### GOAL OF THE EXERCISE
Lines with the word "agent" are the ones wanted. Copy each of them from the entries below.

### RECORD EXTRACTS
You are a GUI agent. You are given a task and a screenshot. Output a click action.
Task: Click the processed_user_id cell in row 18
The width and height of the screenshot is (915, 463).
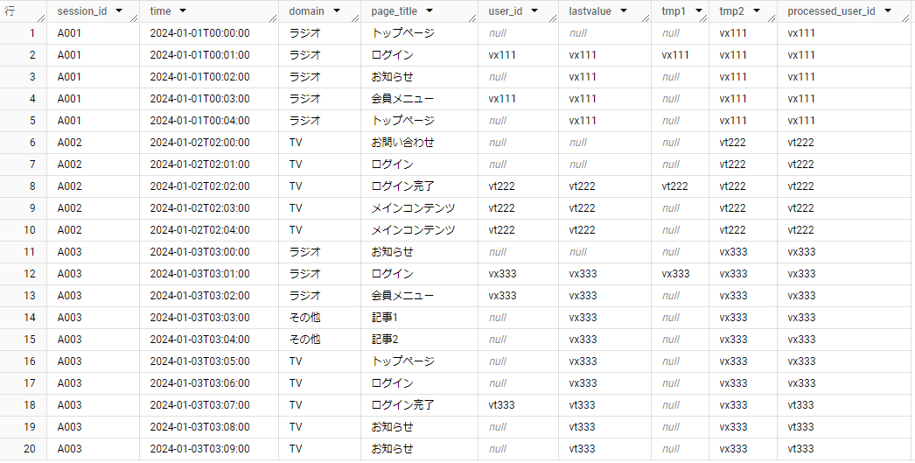click(x=801, y=405)
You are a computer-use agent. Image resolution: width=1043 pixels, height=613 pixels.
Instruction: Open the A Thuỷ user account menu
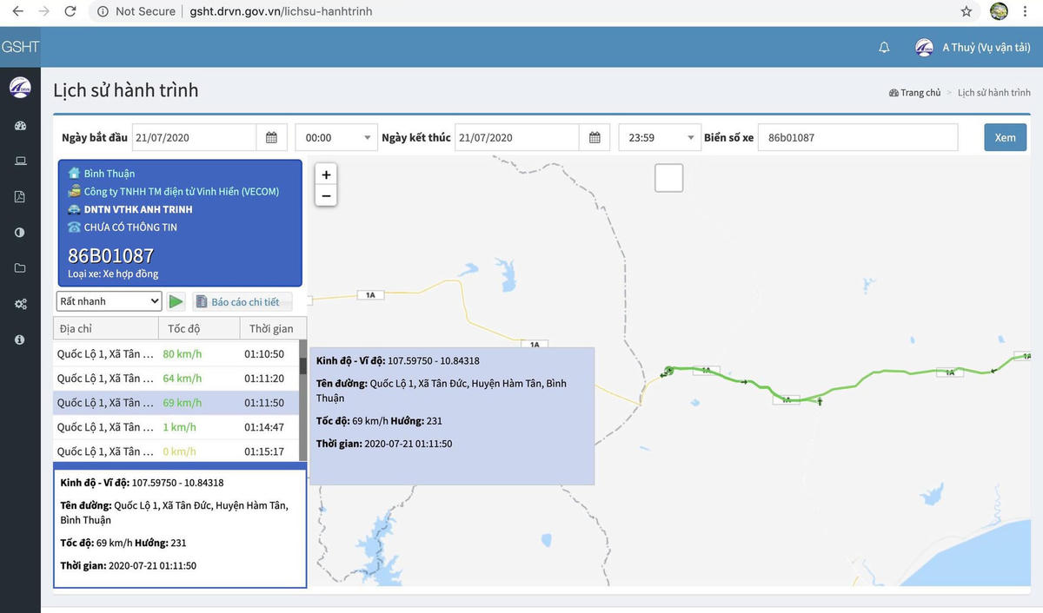click(x=973, y=48)
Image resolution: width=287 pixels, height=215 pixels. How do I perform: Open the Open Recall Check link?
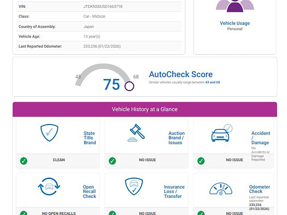coord(89,191)
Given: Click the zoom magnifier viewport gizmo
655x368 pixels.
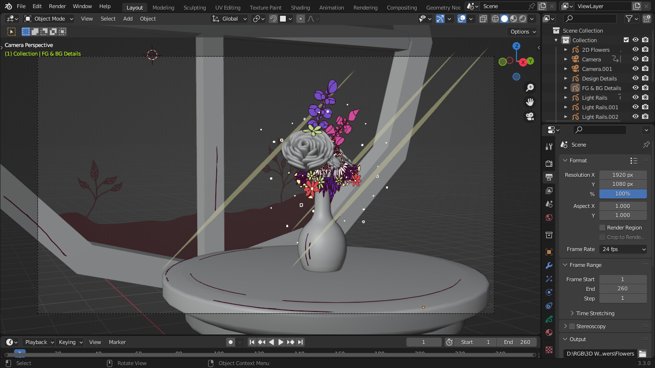Looking at the screenshot, I should 530,88.
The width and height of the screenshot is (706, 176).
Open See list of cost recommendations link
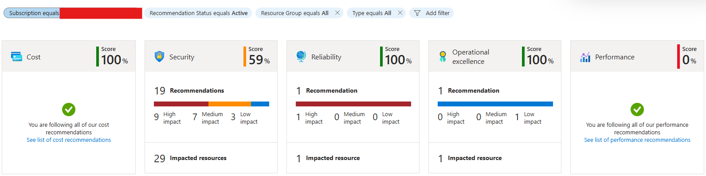tap(69, 140)
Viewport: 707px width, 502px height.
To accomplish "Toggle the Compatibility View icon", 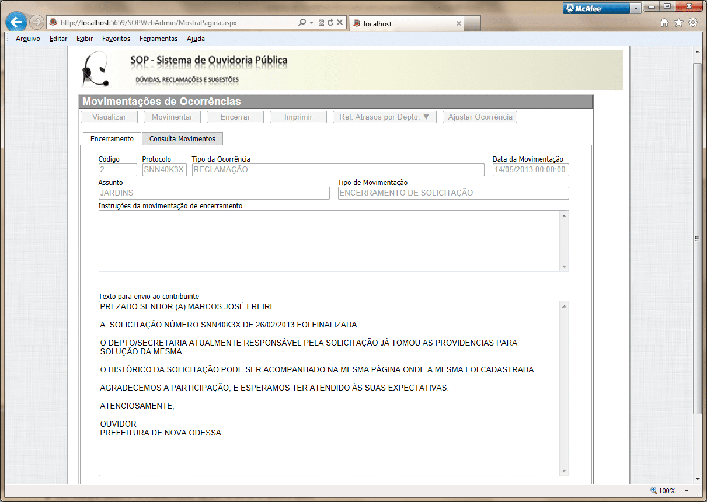I will coord(321,23).
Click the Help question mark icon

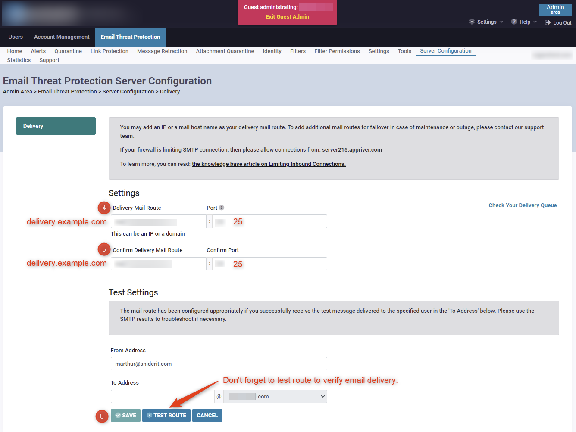click(514, 22)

### OUTPUT OF THE TASK
You are a GUI agent. You are given a task and a screenshot. Output a click action.
You are a computer-use agent. Image resolution: width=1043 pixels, height=613 pixels.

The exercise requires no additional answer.